Petersen Irene, Welch Catherine A, Nazareth Irwin, Walters Kate, Marston Louise, Morris Richard W, Carpenter James R, Morris Tim P, Pham Tra My
Department of Primary Care and Population Health, University College London, London NW3 2PF, UK,
Department of Clinical Epidemiology, Aarhus University, 8200 Aarhus N, Denmark,
Clin Epidemiol. 2019 Feb 11;11:157-167. doi: 10.2147/CLEP.S191437. eCollection 2019.
Clinical databases are increasingly used for health research; many of them capture information on common health indicators including height, weight, blood pressure, cholesterol level, smoking status, and alcohol consumption. However, these are often not recorded on a regular basis; missing data are ubiquitous. We described the recording of health indicators in UK primary care and evaluated key implications for handling missing data.
We examined the recording of health indicators in The Health Improvement Network (THIN) UK primary care database over time, by demographic variables (age and sex) and chronic diseases (diabetes, myocardial infarction, and stroke). Using weight as an example, we fitted linear and logistic regression models to examine the associations of weight measurements and the probability of having weight recorded with individuals' demographic characteristics and chronic diseases.
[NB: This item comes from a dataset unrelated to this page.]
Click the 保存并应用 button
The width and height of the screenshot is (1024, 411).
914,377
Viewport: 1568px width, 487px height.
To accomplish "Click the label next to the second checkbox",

In total, 6,345,851 individuals aged 18-99 years contributed data to THIN between 2000 and 2015. Women aged 18-65 years were more likely than men of the same age to have health indicators recorded; this gap narrowed after age 65. About 60-80% of individuals had their height, weight, blood pressure, smoking status, and alcohol consumption recorded during the first year of registration. In the years following registration, these proportions fell to 10%-40%. Individuals with chronic diseases were more likely to have health indicators recorded, particularly after the introduction of a General Practitioner incentive scheme. Individuals' demographic characteristics and chronic diseases were associated with both observed weight measurements and missingness in weight.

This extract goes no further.